[Dataset entries]
┄┄┄┄┄┄
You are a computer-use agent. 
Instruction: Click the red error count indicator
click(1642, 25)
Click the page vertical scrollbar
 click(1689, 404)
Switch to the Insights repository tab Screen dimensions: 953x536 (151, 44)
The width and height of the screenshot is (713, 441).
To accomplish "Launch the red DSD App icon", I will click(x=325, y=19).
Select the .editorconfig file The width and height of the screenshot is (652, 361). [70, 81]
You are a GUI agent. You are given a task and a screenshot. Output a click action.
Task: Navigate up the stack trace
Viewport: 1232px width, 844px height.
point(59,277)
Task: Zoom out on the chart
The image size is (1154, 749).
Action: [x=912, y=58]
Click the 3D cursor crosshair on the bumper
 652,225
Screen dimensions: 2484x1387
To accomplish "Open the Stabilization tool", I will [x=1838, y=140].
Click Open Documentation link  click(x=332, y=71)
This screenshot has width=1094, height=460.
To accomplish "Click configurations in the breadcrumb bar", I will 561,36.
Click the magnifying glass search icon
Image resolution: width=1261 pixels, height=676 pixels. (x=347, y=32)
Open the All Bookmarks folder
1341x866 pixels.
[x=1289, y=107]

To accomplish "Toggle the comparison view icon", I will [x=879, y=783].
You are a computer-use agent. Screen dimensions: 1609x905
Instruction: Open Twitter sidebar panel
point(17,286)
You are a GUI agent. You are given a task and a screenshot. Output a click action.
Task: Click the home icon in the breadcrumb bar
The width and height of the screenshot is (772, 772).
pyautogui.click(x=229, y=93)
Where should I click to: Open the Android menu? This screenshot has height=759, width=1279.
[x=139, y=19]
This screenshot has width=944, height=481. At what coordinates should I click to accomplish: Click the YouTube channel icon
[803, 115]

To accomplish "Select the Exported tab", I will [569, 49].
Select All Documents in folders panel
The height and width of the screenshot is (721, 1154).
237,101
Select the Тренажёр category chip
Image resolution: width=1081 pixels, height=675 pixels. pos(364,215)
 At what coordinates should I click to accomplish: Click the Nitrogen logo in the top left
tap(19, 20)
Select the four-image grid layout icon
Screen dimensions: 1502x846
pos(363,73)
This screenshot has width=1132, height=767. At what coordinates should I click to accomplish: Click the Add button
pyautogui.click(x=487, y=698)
┄┄┄┄┄┄
§ **What you have to do**
How many lines of the entries above hold the string "agent"? Reply with the number alone.

§ **Response area**
4